What you are asked to do:
Every line of the data is to be transcribed as it stands.

Saved data entries
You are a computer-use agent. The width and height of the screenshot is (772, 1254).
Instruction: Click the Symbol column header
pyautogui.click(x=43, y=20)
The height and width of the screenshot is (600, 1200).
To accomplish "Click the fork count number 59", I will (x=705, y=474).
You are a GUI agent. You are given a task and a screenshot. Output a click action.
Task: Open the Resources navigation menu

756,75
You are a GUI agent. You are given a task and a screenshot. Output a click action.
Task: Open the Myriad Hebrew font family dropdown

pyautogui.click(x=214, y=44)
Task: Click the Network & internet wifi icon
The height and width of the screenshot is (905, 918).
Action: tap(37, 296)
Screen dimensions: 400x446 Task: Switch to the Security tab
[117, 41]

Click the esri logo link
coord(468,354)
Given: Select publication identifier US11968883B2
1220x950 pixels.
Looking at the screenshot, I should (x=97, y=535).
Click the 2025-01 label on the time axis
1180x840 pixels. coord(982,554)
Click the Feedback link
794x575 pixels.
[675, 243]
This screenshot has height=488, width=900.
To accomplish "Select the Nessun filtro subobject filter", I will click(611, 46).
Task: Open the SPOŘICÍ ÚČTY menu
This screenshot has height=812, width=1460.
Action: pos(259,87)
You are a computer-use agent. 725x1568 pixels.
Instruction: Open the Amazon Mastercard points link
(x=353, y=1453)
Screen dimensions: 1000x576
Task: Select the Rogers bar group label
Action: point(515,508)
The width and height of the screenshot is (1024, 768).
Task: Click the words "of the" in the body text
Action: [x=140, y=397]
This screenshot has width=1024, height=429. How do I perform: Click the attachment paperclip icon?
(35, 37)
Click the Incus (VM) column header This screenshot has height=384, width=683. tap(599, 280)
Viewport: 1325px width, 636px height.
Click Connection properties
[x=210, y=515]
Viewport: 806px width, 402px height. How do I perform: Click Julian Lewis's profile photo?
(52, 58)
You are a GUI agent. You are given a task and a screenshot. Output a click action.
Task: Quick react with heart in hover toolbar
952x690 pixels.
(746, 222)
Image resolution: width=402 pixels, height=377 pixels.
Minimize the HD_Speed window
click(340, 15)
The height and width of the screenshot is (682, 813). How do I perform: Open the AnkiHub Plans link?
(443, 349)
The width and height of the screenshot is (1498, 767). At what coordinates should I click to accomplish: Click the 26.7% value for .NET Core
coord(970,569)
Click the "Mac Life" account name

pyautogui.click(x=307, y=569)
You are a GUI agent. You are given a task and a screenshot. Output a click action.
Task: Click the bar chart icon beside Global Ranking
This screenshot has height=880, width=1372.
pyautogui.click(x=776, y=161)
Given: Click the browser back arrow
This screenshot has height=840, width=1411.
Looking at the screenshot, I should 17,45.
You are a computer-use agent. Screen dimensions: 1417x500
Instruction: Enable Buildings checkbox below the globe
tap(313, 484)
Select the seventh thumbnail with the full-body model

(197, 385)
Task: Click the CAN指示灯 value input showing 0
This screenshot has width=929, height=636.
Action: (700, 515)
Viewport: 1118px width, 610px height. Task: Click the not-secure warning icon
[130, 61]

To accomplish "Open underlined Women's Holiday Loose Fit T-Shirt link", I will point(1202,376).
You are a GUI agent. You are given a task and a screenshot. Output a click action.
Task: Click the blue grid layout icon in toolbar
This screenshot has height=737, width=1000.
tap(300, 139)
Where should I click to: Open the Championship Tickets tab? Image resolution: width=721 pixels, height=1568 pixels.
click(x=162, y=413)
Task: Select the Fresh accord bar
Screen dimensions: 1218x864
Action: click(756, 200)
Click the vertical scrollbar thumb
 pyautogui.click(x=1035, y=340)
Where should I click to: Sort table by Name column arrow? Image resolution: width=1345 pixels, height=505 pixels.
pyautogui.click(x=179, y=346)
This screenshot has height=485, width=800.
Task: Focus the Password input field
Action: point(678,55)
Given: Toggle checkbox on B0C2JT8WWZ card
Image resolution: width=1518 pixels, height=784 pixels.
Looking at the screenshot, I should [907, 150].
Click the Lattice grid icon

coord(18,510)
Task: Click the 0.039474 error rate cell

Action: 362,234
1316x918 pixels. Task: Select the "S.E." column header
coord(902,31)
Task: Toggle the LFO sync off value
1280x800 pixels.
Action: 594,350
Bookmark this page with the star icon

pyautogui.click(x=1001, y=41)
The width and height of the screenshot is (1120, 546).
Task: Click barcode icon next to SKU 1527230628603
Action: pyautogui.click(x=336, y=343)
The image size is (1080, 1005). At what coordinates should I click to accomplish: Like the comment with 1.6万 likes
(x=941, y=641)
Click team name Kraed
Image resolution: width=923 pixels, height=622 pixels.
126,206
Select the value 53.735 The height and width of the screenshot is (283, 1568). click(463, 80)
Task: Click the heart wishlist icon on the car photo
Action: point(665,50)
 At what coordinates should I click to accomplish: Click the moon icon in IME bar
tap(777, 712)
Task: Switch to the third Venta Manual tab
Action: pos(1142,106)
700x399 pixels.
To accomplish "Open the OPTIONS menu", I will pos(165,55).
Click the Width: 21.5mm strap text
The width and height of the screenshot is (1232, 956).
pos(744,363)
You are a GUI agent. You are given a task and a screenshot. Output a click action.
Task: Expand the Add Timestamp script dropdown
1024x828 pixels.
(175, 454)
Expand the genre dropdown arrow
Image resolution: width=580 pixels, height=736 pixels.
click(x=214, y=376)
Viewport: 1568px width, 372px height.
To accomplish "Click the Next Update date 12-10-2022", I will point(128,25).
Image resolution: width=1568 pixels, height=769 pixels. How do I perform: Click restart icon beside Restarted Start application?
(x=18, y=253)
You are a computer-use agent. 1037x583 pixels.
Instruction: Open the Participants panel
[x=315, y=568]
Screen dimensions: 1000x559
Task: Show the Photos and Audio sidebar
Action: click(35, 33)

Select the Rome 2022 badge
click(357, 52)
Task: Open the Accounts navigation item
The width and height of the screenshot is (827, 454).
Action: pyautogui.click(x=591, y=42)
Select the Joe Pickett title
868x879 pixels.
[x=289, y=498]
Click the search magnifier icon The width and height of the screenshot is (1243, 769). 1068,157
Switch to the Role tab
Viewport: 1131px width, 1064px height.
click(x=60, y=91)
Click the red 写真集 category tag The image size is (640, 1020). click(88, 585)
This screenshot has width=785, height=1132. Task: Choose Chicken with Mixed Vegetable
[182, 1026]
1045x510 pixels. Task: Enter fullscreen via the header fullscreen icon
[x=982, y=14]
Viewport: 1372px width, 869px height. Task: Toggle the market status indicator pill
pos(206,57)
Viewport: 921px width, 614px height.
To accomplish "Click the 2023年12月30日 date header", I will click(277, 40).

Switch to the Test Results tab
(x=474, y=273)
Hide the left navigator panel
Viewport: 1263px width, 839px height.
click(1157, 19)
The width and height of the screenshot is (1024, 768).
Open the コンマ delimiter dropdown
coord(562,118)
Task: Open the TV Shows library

Answer to the problem:
You are a computer-use agent. The width and height of the screenshot is (772, 1254).
Instruction: Click the Symbol column header
pyautogui.click(x=43, y=20)
The height and width of the screenshot is (600, 1200).
To accomplish "Click the fork count number 59", I will (x=705, y=474).
You are a GUI agent. You are given a task and a screenshot. Output a click action.
Task: Open the Resources navigation menu

756,75
You are a GUI agent. You are given a task and a screenshot. Output a click action.
Task: Open the Myriad Hebrew font family dropdown

pyautogui.click(x=214, y=44)
Task: Click the Network & internet wifi icon
The height and width of the screenshot is (905, 918).
Action: tap(37, 296)
Screen dimensions: 400x446 Task: Switch to the Security tab
[117, 41]

Click the esri logo link
coord(468,354)
Given: Select publication identifier US11968883B2
1220x950 pixels.
Looking at the screenshot, I should (x=97, y=535).
Click the 2025-01 label on the time axis
1180x840 pixels. coord(982,554)
Click the Feedback link
794x575 pixels.
[675, 243]
This screenshot has height=488, width=900.
To accomplish "Select the Nessun filtro subobject filter", I will click(611, 46).
Task: Open the SPOŘICÍ ÚČTY menu
This screenshot has height=812, width=1460.
Action: pos(259,87)
You are a computer-use agent. 725x1568 pixels.
Instruction: Open the Amazon Mastercard points link
(x=353, y=1453)
Screen dimensions: 1000x576
Task: Select the Rogers bar group label
Action: point(515,508)
The width and height of the screenshot is (1024, 768).
Task: Click the words "of the" in the body text
Action: [x=140, y=397]
This screenshot has width=1024, height=429. How do I perform: Click the attachment paperclip icon?
(35, 37)
Click the Incus (VM) column header This screenshot has height=384, width=683. tap(599, 280)
Viewport: 1325px width, 636px height.
Click Connection properties
[x=210, y=515]
Viewport: 806px width, 402px height. How do I perform: Click Julian Lewis's profile photo?
(52, 58)
You are a GUI agent. You are given a task and a screenshot. Output a click action.
Task: Quick react with heart in hover toolbar
952x690 pixels.
(746, 222)
Image resolution: width=402 pixels, height=377 pixels.
Minimize the HD_Speed window
click(340, 15)
The height and width of the screenshot is (682, 813). How do I perform: Open the AnkiHub Plans link?
(443, 349)
The width and height of the screenshot is (1498, 767). At what coordinates should I click to accomplish: Click the 26.7% value for .NET Core
coord(970,569)
Click the "Mac Life" account name

pyautogui.click(x=307, y=569)
You are a GUI agent. You are given a task and a screenshot. Output a click action.
Task: Click the bar chart icon beside Global Ranking
This screenshot has height=880, width=1372.
pyautogui.click(x=776, y=161)
Given: Click the browser back arrow
This screenshot has height=840, width=1411.
Looking at the screenshot, I should 17,45.
You are a computer-use agent. Screen dimensions: 1417x500
Instruction: Enable Buildings checkbox below the globe
tap(313, 484)
Select the seventh thumbnail with the full-body model

(197, 385)
Task: Click the CAN指示灯 value input showing 0
This screenshot has width=929, height=636.
Action: (700, 515)
Viewport: 1118px width, 610px height. Task: Click the not-secure warning icon
[130, 61]

To accomplish "Open underlined Women's Holiday Loose Fit T-Shirt link", I will point(1202,376).
You are a GUI agent. You are given a task and a screenshot. Output a click action.
Task: Click the blue grid layout icon in toolbar
This screenshot has height=737, width=1000.
tap(300, 139)
Where should I click to: Open the Championship Tickets tab? Image resolution: width=721 pixels, height=1568 pixels.
click(x=162, y=413)
Task: Select the Fresh accord bar
Screen dimensions: 1218x864
Action: click(756, 200)
Click the vertical scrollbar thumb
 pyautogui.click(x=1035, y=340)
Where should I click to: Sort table by Name column arrow? Image resolution: width=1345 pixels, height=505 pixels.
pyautogui.click(x=179, y=346)
This screenshot has height=485, width=800.
Task: Focus the Password input field
Action: point(678,55)
Given: Toggle checkbox on B0C2JT8WWZ card
Image resolution: width=1518 pixels, height=784 pixels.
Looking at the screenshot, I should [907, 150].
Click the Lattice grid icon

coord(18,510)
Task: Click the 0.039474 error rate cell

Action: 362,234
1316x918 pixels. Task: Select the "S.E." column header
coord(902,31)
Task: Toggle the LFO sync off value
1280x800 pixels.
Action: 594,350
Bookmark this page with the star icon

pyautogui.click(x=1001, y=41)
The width and height of the screenshot is (1120, 546).
Task: Click barcode icon next to SKU 1527230628603
Action: pyautogui.click(x=336, y=343)
The image size is (1080, 1005). At what coordinates should I click to accomplish: Like the comment with 1.6万 likes
(x=941, y=641)
Click team name Kraed
Image resolution: width=923 pixels, height=622 pixels.
126,206
Select the value 53.735 The height and width of the screenshot is (283, 1568). click(463, 80)
Task: Click the heart wishlist icon on the car photo
Action: point(665,50)
 At what coordinates should I click to accomplish: Click the moon icon in IME bar
tap(777, 712)
Task: Switch to the third Venta Manual tab
Action: pos(1142,106)
700x399 pixels.
To accomplish "Open the OPTIONS menu", I will pos(165,55).
Click the Width: 21.5mm strap text
The width and height of the screenshot is (1232, 956).
pos(744,363)
You are a GUI agent. You are given a task and a screenshot. Output a click action.
Task: Expand the Add Timestamp script dropdown
1024x828 pixels.
(175, 454)
Expand the genre dropdown arrow
Image resolution: width=580 pixels, height=736 pixels.
click(x=214, y=376)
Viewport: 1568px width, 372px height.
To accomplish "Click the Next Update date 12-10-2022", I will point(128,25).
Image resolution: width=1568 pixels, height=769 pixels. How do I perform: Click restart icon beside Restarted Start application?
(x=18, y=253)
You are a computer-use agent. 1037x583 pixels.
Instruction: Open the Participants panel
[x=315, y=568]
Screen dimensions: 1000x559
Task: Show the Photos and Audio sidebar
Action: click(35, 33)

Select the Rome 2022 badge
click(357, 52)
Task: Open the Accounts navigation item
The width and height of the screenshot is (827, 454).
Action: pyautogui.click(x=591, y=42)
Select the Joe Pickett title
868x879 pixels.
[x=289, y=498]
Click the search magnifier icon The width and height of the screenshot is (1243, 769). 1068,157
Switch to the Role tab
Viewport: 1131px width, 1064px height.
click(x=60, y=91)
Click the red 写真集 category tag The image size is (640, 1020). click(88, 585)
This screenshot has width=785, height=1132. Task: Choose Chicken with Mixed Vegetable
[182, 1026]
1045x510 pixels. Task: Enter fullscreen via the header fullscreen icon
[x=982, y=14]
Viewport: 1372px width, 869px height. Task: Toggle the market status indicator pill
pos(206,57)
Viewport: 921px width, 614px height.
To accomplish "Click the 2023年12月30日 date header", I will click(277, 40).

Switch to the Test Results tab
(x=474, y=273)
Hide the left navigator panel
Viewport: 1263px width, 839px height.
click(1157, 19)
The width and height of the screenshot is (1024, 768).
Open the コンマ delimiter dropdown
coord(562,118)
Task: Open the TV Shows library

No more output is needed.